L’IGF estime aussi que la brèche dans le monopole ne devrait avoir qu’un effet limité sur les marges des pharmaciens. Là encore, les syndicats sont unanimes pour rappeler la fragilité économique actuelle du réseau officinal. Dans sa réponse, la FSPF démontre que « les marges brutes des pharmaciens sur les médicaments remboursables ont diminué depuis 2005 en raison des lois de financement de sécurité sociale successives ». L’UNPF rappelle que « deux pharmacies sur trois ont des problèmes de trésorerie et une pharmacie ferme tous les trois mois ». « L’ouverture du monopole sera l’accélération du nombre de fermetures d’officine essentiellement dans les zones faiblement peuplées. Plus de 6 000 emplois seraient menacés par la remise en cause du monopole et viendraient gonfler les chiffres du chômage dont le taux atteint déjà 8 % en officine », explique l’UNPF.

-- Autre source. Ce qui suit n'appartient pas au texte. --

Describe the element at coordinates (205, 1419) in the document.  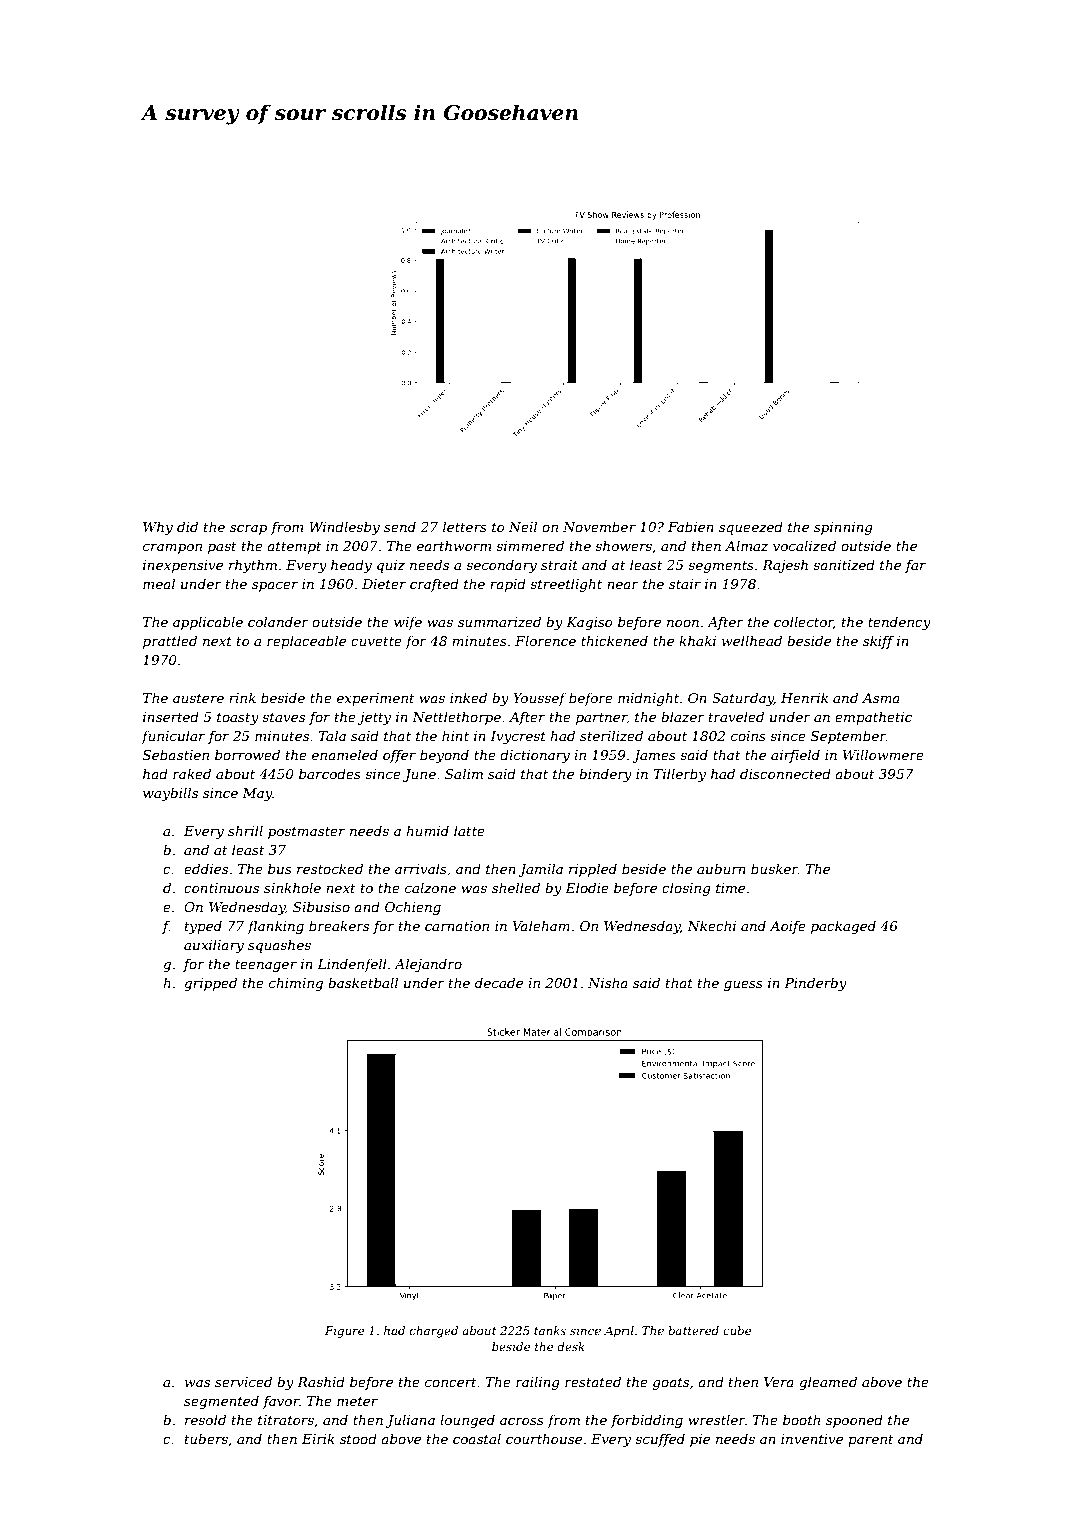
I see `resold` at that location.
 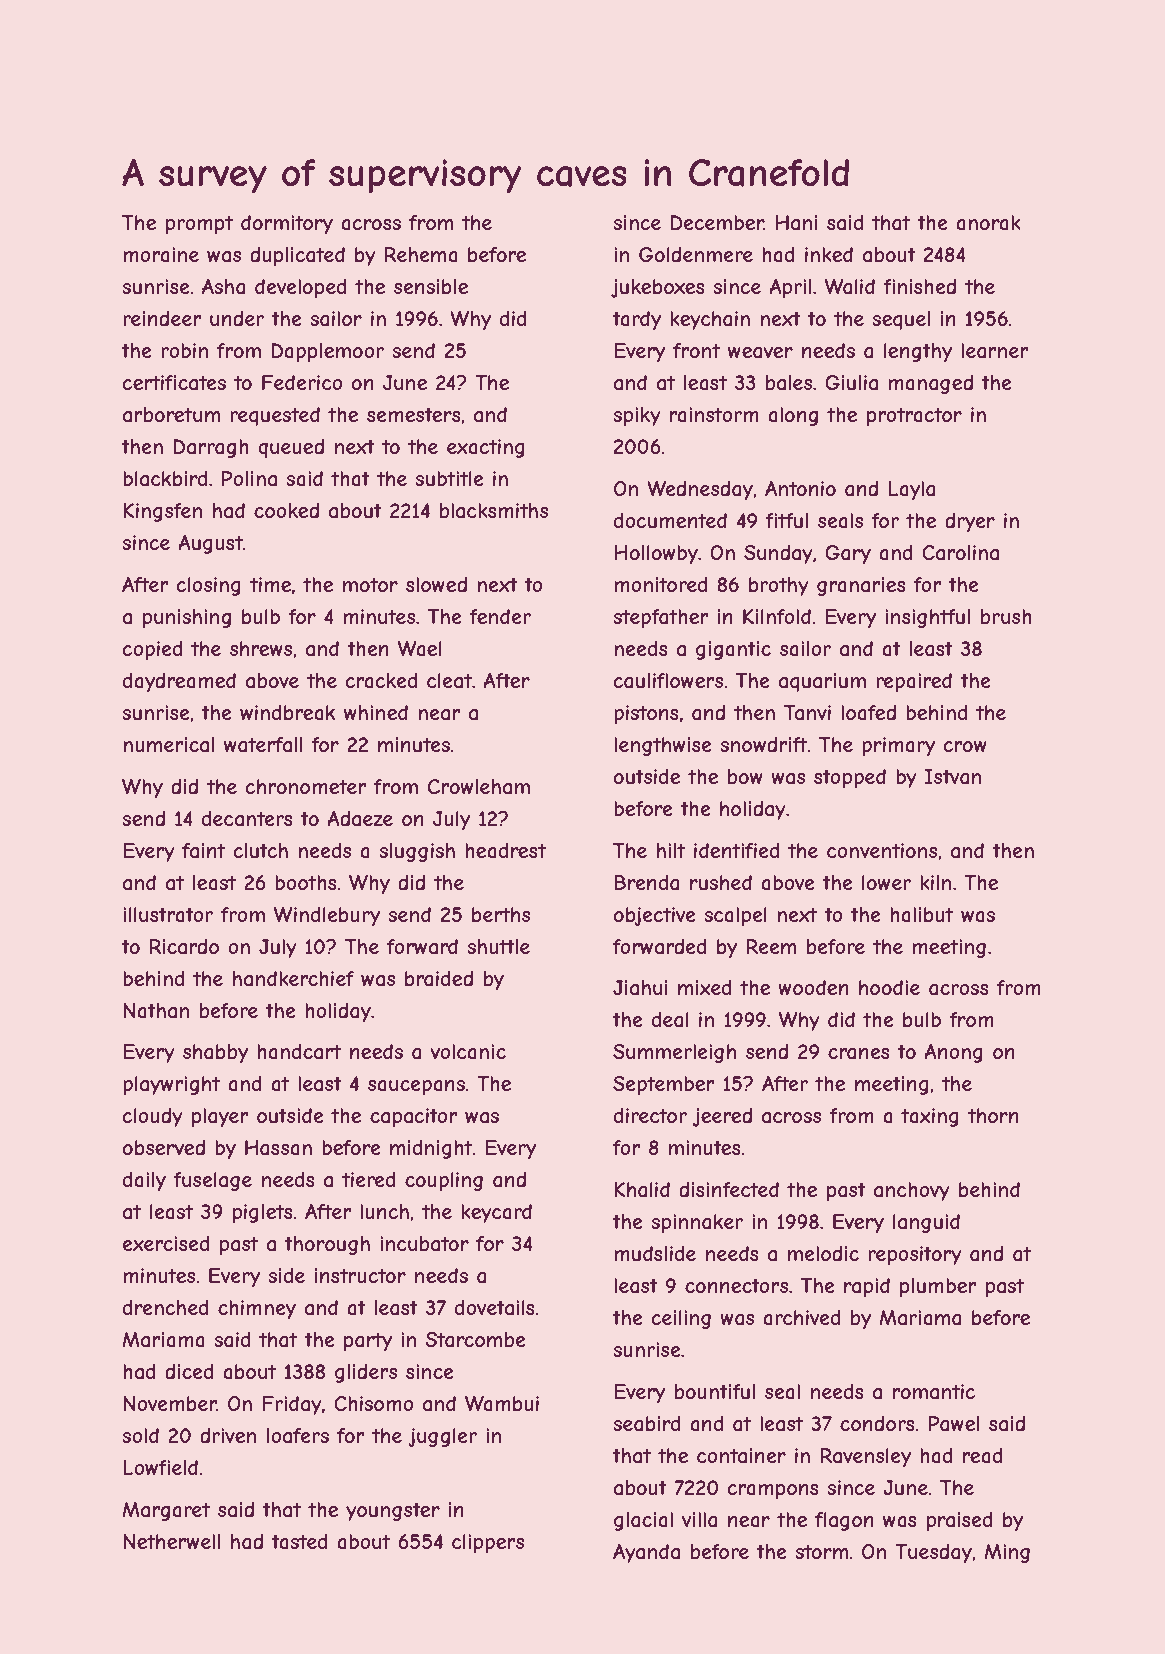 What do you see at coordinates (449, 681) in the screenshot?
I see `cleat` at bounding box center [449, 681].
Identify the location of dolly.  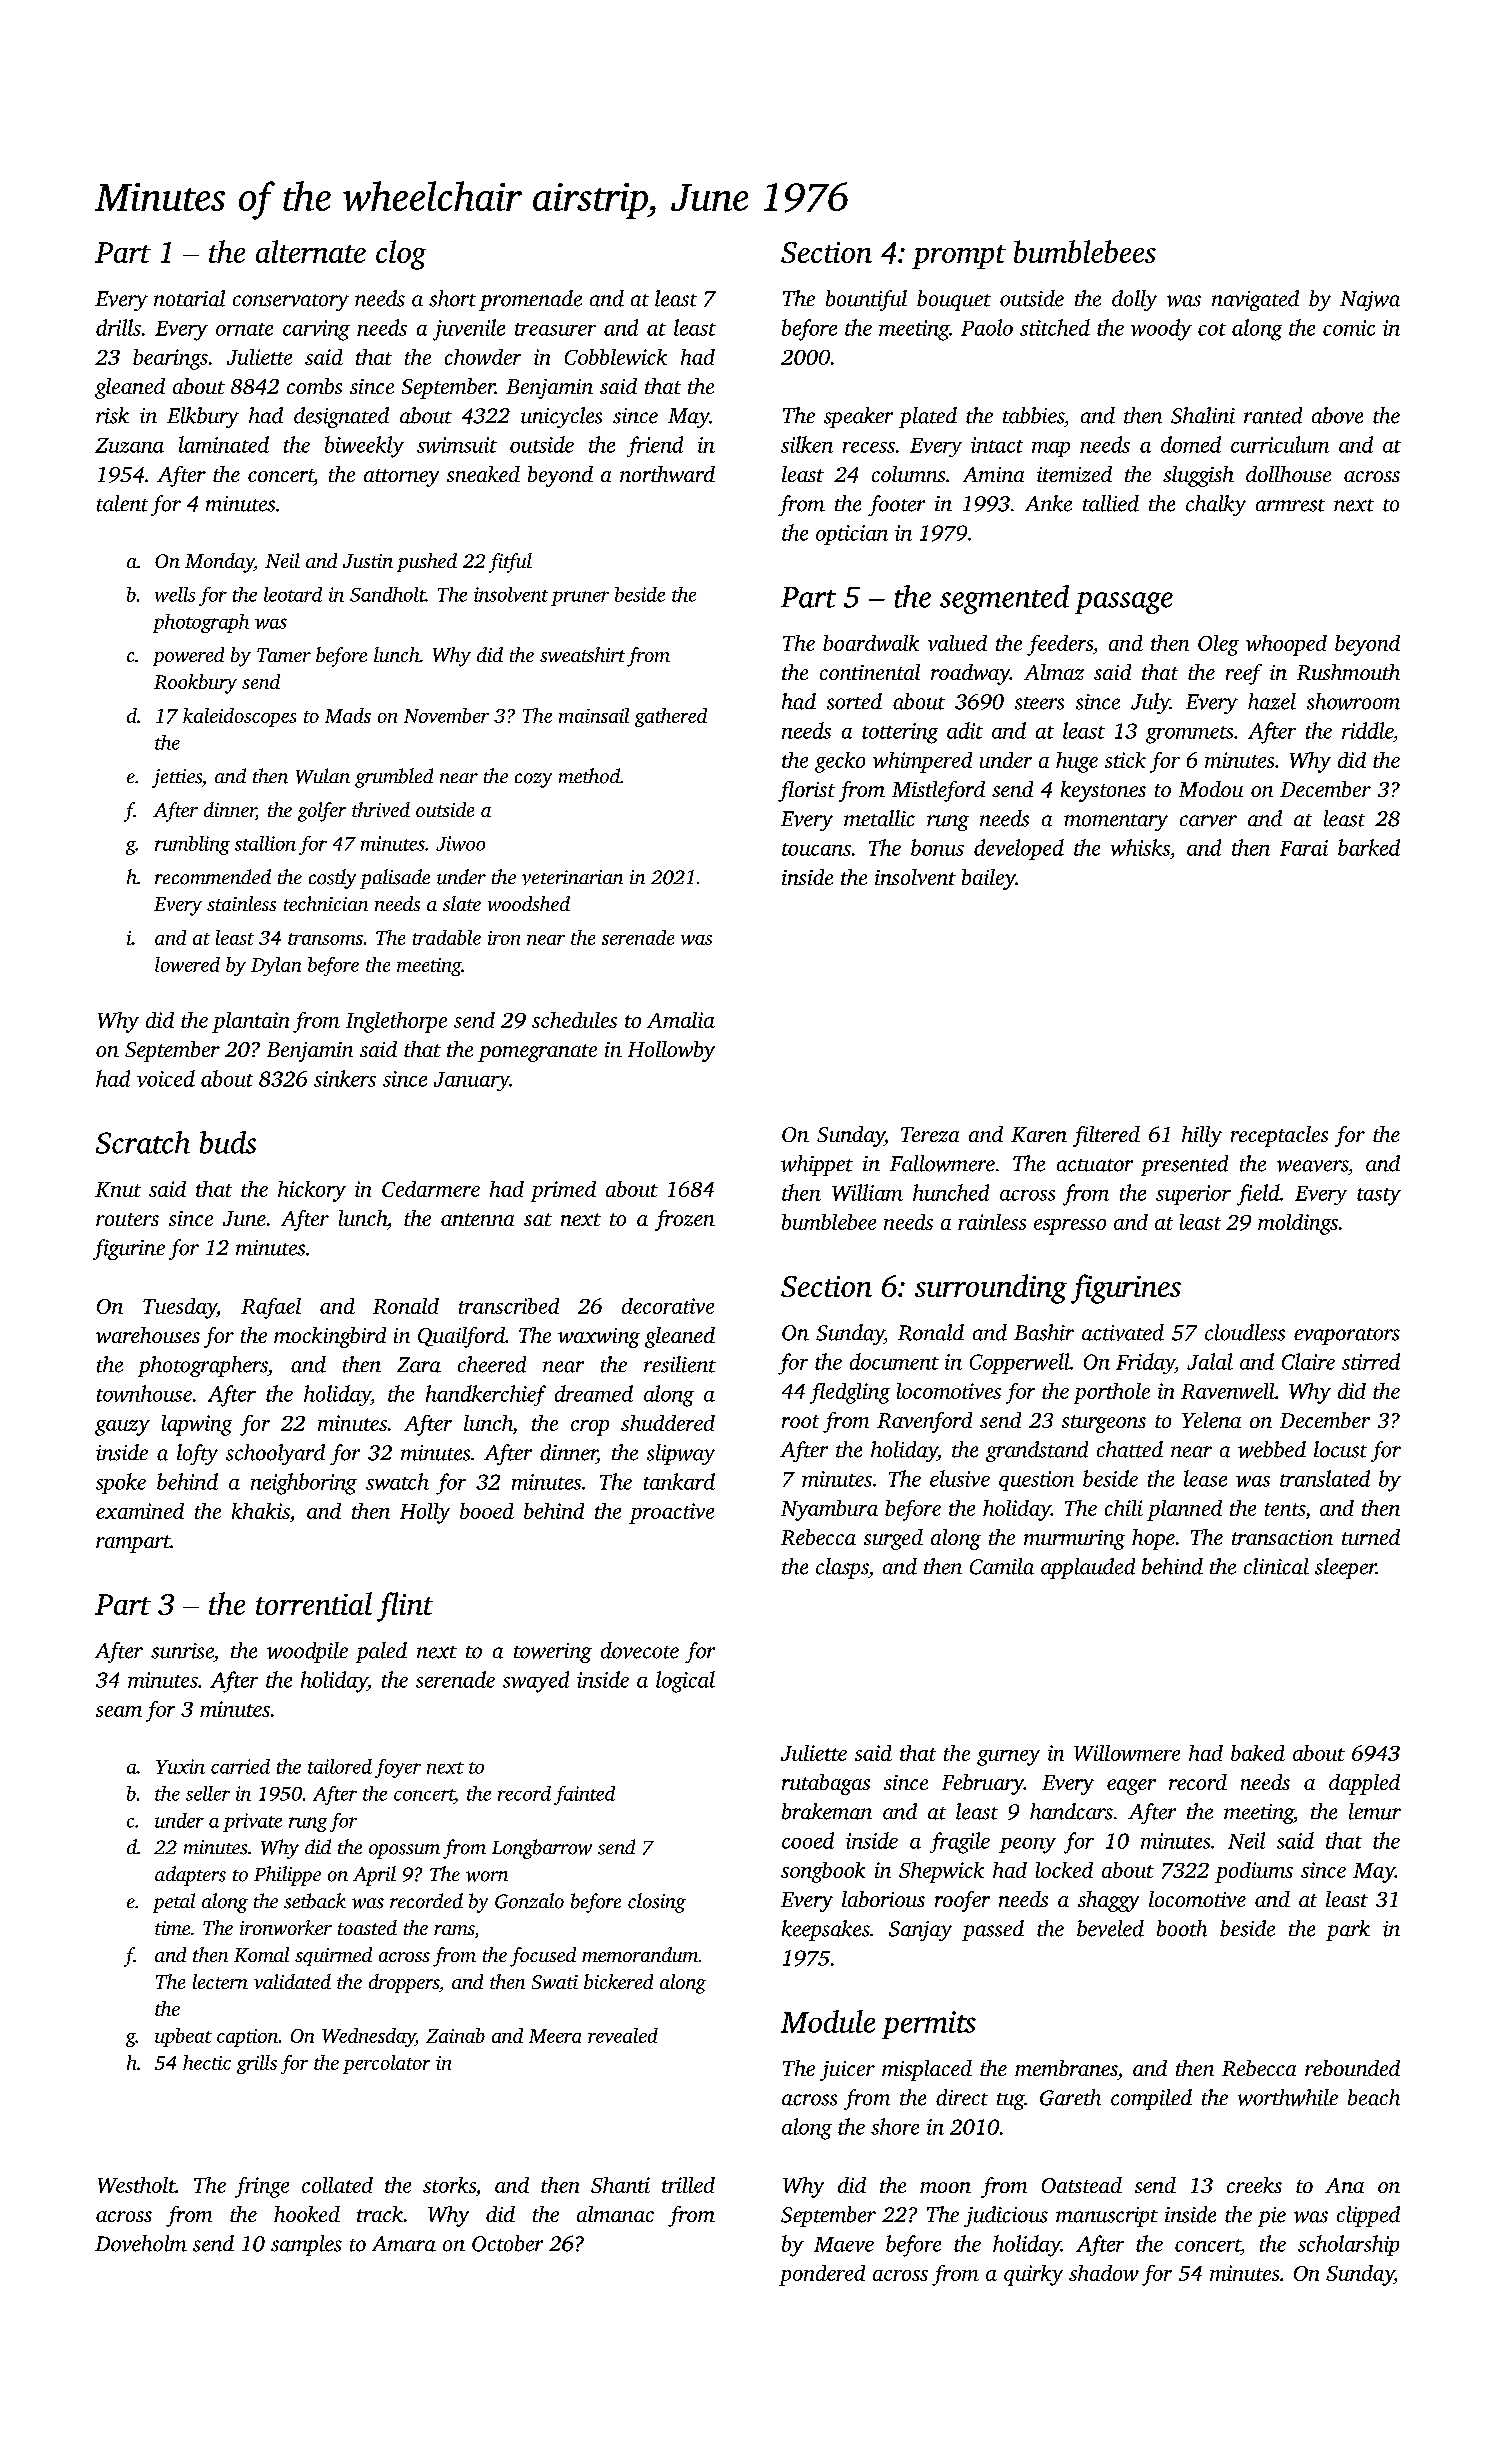
(1134, 300).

Au-delà des critiques, les organisations professionnelles avancent des solutions pour améliorer la réglementation sans compromettre l’avenir officinal. La FSPF suggère notamment d’appliquer aux médicaments non remboursables la réglementation des médicaments remboursables, ce qui conduirait les pouvoirs publics à fixer leurs prix et leur marge. Elle demande aussi l’extension des missions des pharmaciens pour les soins de premier recours et la possibilité de modifier une prescription médicale d’un dispositif médical. L’UNPF met en avant « la légalisation des rétrocessions entre pharmaciens d’officine pour faire baisser les coûts pour les consommateurs ou encore des incitations favorisant les regroupements ». Le nouveau ministre de l’Economie sera-t-il sensible à ces arguments ? Peu importe, la profession promet une mobilisation à la rentrée.

Juin 2014

Arnaud montebourg annonce la réforme des professions réglementées.

Juillet 2014

Rapport de l’IGF, publié partiellement dans la presse.

Août 2014

François Hollande confirme la réforme.

Août 2014

L’ordre et la FSPF publient leur réponse

Les Pigeons pharmaciens lancent une « soirée verte » le 1er septembre

Alors que des initiatives de pharmaciens fleurissent sur le terrain (pétition, affichette comparative des prix…) pour informer les patients, le mouvement des Pigeons pharmaciens, né sur les réseaux sociaux, appelle les pharmaciens, les préparateurs et les étudiants à manifester leur détermination le 1er septembre dès 20 heures.

« Partout en France nos croix vertes resteront allumées toute la nuit. Des kilos de fluorescéine doivent colorer toutes les fontaines, jets d’eau, rivières, bras de mer, mares aux canards, égouts… », écrit l’association.